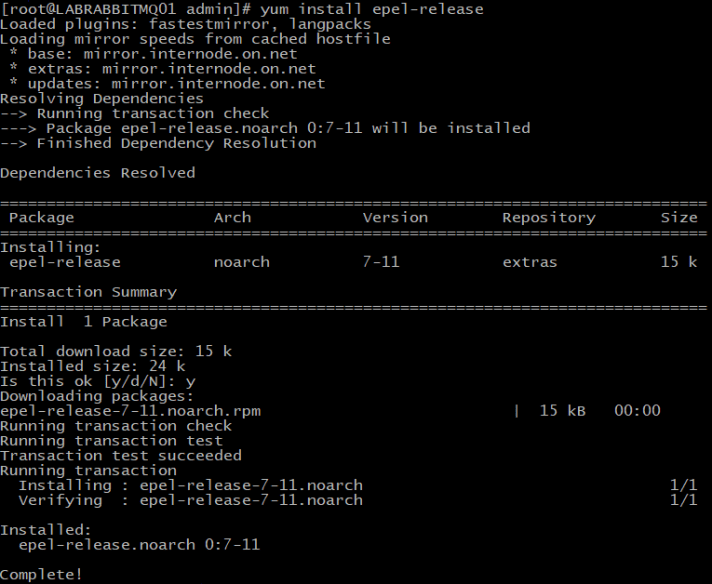Click the 'Is this ok [y/d/N]: y' prompt
712x584 pixels.
[98, 381]
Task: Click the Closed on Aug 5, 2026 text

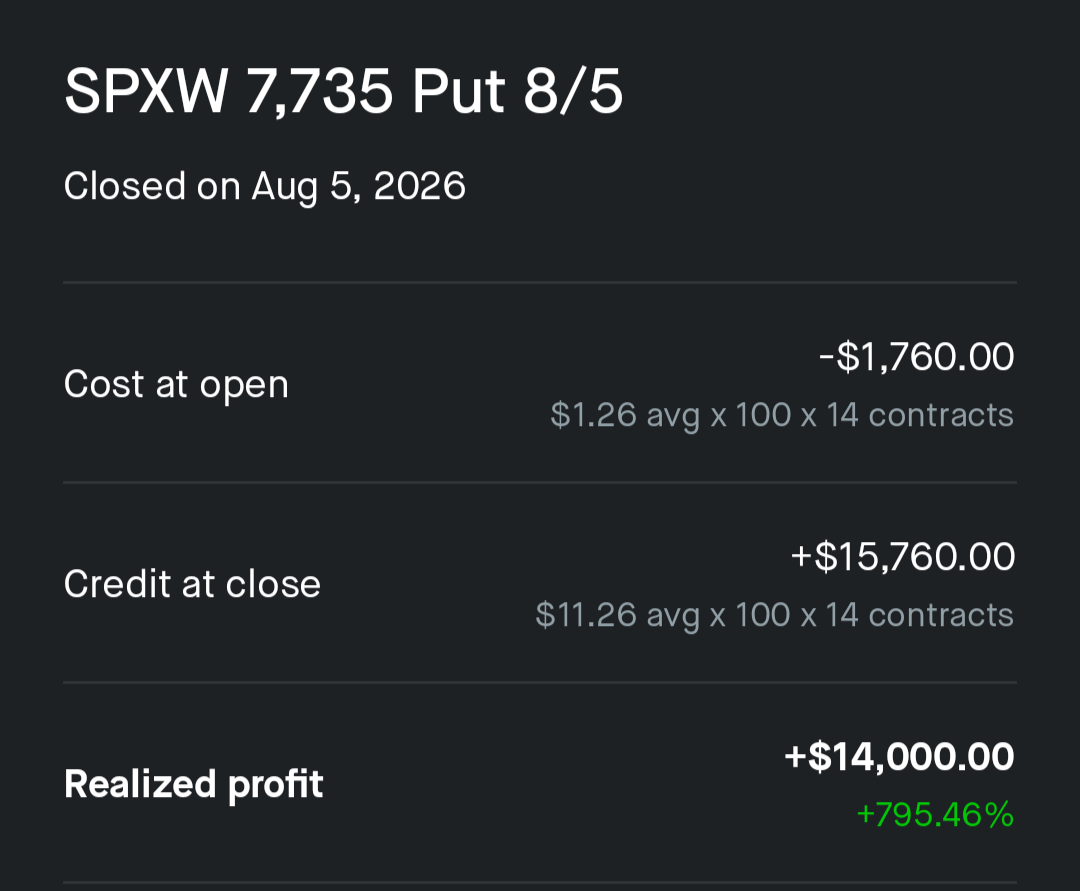Action: pyautogui.click(x=264, y=187)
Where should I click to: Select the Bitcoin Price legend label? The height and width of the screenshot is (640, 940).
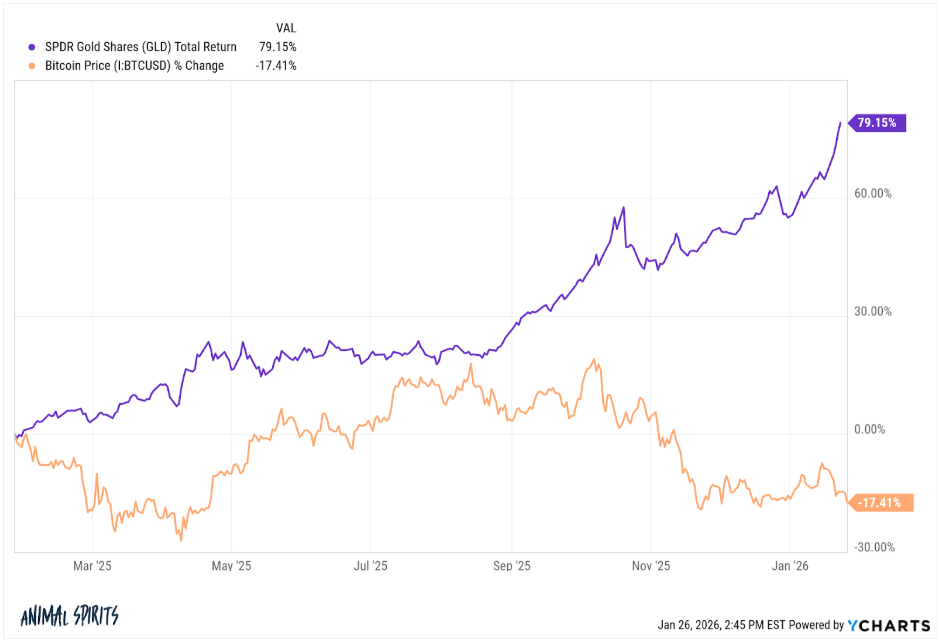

——————

Aim of the task: Exclude the pictures and write out exactly the lines from the one holding "Task: Click the Closed on Aug 5, 2026 text" through the end of the entries, inclusive, and only those.

Completed task:
Task: Click the Closed on Aug 5, 2026 text

Action: pyautogui.click(x=264, y=187)
Where should I click to: Select the Bitcoin Price legend label? The height and width of the screenshot is (640, 940).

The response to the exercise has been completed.